On the Beach in January
By Dominique de Castro
I grew up loving the beach in the British Virgin Islands, but I couldn’t go swimming in January because the ocean was too cold. I wrote this poem to personify the cold of the sea.
From seething ocean to frothy white sea,
Over cresting, thunderous, waring waves,
Round the sharpest crags, through seething rage she
rose from silt clouds and victims’ water graves.
She blew arctic winds.
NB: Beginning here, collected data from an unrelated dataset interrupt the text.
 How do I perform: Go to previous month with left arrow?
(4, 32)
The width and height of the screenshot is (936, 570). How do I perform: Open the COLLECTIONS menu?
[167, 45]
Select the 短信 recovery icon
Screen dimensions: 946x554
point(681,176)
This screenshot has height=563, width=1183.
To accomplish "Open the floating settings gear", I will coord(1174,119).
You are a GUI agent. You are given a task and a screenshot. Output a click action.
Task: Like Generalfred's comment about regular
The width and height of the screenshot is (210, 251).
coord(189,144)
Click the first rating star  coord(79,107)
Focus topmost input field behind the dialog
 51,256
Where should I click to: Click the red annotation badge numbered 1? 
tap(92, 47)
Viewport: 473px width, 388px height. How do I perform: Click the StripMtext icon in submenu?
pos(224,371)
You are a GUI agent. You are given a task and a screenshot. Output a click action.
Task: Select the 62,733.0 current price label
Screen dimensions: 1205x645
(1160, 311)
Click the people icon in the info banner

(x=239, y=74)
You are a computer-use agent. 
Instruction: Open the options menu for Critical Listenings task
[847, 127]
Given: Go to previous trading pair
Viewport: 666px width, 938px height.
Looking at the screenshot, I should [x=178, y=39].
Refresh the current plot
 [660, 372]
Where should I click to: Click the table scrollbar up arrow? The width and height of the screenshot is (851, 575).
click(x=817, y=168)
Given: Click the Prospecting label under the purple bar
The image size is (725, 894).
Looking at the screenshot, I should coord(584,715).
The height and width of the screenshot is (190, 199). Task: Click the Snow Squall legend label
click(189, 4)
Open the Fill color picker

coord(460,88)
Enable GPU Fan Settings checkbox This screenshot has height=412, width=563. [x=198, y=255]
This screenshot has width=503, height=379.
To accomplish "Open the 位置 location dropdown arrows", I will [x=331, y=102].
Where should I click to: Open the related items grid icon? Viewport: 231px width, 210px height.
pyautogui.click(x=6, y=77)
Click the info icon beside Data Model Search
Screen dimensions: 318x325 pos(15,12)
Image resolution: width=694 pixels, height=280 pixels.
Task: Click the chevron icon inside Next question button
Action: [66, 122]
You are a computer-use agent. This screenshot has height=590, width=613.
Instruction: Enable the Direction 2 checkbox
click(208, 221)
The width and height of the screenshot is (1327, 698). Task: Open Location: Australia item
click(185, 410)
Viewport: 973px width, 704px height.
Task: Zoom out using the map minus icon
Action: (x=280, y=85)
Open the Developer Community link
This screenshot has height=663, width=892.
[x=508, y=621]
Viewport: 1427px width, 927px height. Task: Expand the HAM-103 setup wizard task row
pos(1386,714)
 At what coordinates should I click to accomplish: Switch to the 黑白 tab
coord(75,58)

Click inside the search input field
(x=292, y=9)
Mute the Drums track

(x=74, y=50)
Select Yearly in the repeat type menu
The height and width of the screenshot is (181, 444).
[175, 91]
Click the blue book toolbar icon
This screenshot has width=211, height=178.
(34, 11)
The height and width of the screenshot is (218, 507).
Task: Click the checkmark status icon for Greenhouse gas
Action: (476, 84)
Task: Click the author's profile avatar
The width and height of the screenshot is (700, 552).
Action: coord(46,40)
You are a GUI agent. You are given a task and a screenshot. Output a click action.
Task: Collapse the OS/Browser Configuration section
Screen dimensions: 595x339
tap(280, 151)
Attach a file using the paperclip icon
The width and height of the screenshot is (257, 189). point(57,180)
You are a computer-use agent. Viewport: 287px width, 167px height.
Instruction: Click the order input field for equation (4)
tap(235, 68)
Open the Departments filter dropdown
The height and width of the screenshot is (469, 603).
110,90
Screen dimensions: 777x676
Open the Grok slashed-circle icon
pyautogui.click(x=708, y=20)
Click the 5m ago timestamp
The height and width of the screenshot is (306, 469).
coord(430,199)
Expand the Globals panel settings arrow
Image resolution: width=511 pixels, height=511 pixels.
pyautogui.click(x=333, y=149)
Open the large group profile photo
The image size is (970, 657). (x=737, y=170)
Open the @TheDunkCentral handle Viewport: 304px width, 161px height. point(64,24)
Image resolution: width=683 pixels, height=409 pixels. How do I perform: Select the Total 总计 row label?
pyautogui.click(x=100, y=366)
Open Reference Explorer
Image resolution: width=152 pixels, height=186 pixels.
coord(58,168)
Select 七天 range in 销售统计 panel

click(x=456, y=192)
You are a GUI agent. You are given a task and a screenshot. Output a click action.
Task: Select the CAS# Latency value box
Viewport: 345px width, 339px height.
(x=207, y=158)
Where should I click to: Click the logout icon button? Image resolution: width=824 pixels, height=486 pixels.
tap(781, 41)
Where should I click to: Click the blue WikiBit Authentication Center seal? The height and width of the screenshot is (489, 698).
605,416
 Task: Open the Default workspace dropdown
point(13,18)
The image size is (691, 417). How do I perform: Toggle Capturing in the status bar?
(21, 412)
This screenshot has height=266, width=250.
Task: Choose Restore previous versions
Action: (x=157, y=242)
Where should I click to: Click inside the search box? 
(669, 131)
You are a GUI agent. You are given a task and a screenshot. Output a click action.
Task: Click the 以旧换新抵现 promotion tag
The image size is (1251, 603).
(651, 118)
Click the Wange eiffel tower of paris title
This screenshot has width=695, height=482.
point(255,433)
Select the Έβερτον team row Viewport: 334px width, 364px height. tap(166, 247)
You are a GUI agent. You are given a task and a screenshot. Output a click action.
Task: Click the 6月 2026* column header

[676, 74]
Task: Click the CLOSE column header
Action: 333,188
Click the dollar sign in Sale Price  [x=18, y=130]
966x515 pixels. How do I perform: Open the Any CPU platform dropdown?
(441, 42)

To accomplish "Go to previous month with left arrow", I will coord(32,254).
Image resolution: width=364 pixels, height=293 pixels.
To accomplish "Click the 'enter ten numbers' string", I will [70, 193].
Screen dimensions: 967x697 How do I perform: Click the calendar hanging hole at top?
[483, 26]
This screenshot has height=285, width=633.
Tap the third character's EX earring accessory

Her lips blue as ice,
Her eyes unfeeling storms spilt somber tears.
She belts shrieks of hail wailing, crying thrice:
Come here! Wade near here! Hear me! Help me dear!
In sunset’s burnt glow, sweet empathy lead
me away from the safety of the shore.
Waves blushing a wonderful hue of red
Crashing the shore, their flames through my skin tore.
Flames and ice drowned me, clawing at my soul.
Cold, cruel witch was she! My lifeblood she stole.
I was inspired to make this piece from my own experiences with swimming at the beach during the winter. The water feels shockingly cold during that time of year and I wanted to capture the feeling of being so cold it almost burns in the poem. When I wrote the poem, I was also studying the Romantic period and sonnets in English class and I wanted to attempt to write my own sonnet modeled after Romanticism, which relies heavily on personifying nature. In the end, I came up with “On the Beach in January” and my mentor, Courtney, was kind enough to help me write and edit it.
Dominique de Castro is an emerging writer raised in the British Virgin Islands. She loves writing short stories and poetry and has recently become involved in writing plays.